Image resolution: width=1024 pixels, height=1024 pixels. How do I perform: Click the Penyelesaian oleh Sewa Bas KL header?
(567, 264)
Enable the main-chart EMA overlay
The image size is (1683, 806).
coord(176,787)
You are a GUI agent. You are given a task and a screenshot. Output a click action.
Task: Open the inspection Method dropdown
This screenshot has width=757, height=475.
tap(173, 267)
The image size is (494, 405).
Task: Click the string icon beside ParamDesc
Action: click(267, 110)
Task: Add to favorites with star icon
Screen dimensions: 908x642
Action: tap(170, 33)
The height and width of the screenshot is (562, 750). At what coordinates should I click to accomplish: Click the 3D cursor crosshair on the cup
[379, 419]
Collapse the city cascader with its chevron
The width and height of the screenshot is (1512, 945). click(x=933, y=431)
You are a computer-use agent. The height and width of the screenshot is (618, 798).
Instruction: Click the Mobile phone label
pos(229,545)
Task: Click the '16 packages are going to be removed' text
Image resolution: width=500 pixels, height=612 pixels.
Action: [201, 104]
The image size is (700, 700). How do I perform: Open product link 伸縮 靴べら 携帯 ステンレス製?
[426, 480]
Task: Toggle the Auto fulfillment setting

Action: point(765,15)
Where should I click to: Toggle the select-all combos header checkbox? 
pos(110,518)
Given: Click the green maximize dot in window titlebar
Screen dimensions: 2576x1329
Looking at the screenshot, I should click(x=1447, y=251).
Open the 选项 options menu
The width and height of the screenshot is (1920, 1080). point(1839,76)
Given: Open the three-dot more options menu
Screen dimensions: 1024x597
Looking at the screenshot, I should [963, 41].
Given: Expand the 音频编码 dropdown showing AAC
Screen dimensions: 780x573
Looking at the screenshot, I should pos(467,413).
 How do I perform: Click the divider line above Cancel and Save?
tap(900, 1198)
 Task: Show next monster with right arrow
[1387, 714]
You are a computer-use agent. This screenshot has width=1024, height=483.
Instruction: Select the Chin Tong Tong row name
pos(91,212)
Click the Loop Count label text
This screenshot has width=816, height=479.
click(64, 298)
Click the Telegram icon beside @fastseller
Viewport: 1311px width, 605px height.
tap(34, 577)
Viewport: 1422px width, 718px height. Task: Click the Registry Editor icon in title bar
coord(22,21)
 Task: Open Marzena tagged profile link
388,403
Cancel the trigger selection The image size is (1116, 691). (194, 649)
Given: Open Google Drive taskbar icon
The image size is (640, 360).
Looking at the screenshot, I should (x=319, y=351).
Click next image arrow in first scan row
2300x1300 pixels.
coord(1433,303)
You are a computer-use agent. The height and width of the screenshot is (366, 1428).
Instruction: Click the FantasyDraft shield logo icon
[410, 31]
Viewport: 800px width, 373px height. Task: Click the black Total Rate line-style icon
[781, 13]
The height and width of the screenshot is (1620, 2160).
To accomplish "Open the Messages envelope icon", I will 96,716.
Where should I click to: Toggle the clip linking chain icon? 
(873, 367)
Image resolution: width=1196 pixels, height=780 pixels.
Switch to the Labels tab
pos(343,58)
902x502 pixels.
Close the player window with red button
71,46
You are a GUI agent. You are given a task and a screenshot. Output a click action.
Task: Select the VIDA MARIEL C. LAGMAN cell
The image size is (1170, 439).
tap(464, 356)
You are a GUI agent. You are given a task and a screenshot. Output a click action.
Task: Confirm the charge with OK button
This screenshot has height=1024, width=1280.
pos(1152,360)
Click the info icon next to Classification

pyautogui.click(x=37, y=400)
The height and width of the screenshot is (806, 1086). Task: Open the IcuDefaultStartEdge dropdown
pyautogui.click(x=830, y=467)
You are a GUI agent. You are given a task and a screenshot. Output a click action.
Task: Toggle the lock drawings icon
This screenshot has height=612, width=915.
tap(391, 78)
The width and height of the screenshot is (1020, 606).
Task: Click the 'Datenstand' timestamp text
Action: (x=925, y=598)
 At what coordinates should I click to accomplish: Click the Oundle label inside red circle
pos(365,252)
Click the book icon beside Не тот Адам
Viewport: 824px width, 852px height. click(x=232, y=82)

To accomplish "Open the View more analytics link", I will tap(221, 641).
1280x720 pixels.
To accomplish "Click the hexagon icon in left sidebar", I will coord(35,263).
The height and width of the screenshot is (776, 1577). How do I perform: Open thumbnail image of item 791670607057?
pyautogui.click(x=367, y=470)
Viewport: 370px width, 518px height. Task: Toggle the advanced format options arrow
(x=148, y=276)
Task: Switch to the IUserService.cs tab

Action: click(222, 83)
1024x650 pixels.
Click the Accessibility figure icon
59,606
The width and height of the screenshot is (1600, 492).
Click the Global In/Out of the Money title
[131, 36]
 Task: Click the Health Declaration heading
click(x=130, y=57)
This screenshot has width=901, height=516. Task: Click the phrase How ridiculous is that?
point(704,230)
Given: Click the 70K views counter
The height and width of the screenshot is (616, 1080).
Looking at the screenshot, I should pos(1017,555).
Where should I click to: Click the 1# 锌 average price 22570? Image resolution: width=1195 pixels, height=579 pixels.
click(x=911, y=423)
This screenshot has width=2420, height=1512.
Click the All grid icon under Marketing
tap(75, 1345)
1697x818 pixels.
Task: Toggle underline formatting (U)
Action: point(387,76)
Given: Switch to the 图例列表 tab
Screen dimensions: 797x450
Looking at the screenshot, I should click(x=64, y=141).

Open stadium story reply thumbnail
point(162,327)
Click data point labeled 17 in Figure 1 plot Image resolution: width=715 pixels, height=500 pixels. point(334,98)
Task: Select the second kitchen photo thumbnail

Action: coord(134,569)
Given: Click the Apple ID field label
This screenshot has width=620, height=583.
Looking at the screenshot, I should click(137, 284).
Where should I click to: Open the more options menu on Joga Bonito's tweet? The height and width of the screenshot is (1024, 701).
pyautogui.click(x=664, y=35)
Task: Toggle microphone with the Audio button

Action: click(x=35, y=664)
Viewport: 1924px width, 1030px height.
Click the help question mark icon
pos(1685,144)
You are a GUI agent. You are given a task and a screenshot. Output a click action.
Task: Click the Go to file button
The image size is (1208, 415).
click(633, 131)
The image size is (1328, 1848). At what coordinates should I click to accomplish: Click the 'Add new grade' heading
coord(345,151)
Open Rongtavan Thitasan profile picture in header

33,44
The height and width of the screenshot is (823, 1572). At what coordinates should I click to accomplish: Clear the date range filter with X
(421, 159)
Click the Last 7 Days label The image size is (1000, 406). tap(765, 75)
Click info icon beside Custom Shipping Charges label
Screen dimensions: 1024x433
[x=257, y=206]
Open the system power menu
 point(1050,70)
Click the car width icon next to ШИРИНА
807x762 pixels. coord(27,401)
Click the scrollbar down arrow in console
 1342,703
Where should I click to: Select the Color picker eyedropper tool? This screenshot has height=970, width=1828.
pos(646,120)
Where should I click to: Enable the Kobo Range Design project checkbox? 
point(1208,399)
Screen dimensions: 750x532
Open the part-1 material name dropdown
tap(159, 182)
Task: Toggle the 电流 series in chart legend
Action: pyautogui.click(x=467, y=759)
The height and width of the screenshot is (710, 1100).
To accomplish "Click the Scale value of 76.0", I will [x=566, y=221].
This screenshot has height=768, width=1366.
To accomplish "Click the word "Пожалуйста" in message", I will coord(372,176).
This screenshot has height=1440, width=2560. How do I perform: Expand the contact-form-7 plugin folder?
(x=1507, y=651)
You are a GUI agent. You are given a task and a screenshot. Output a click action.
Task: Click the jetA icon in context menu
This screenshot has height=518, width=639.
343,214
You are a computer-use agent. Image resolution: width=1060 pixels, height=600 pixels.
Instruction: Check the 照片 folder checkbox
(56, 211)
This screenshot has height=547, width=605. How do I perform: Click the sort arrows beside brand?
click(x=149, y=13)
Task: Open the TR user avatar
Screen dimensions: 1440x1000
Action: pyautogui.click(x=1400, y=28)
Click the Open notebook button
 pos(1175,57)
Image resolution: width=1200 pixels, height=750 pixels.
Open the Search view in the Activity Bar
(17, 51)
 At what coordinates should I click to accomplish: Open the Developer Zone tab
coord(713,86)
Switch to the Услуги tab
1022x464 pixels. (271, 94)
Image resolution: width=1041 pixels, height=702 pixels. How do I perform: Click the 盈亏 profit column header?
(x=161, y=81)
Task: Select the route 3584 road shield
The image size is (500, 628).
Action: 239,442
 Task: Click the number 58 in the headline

◇ ◇ ◇ ◇ ◇

### WORK REQUIRED
Copy out the entries exactly. Begin at the first line and end with the line that has "Task: Open the inspection Method dropdown".

### SOLUTION TO THE PROBLEM
Image resolution: width=1024 pixels, height=1024 pixels. How do I perform: Click the Penyelesaian oleh Sewa Bas KL header?
(567, 264)
Enable the main-chart EMA overlay
The image size is (1683, 806).
coord(176,787)
You are a GUI agent. You are given a task and a screenshot. Output a click action.
Task: Open the inspection Method dropdown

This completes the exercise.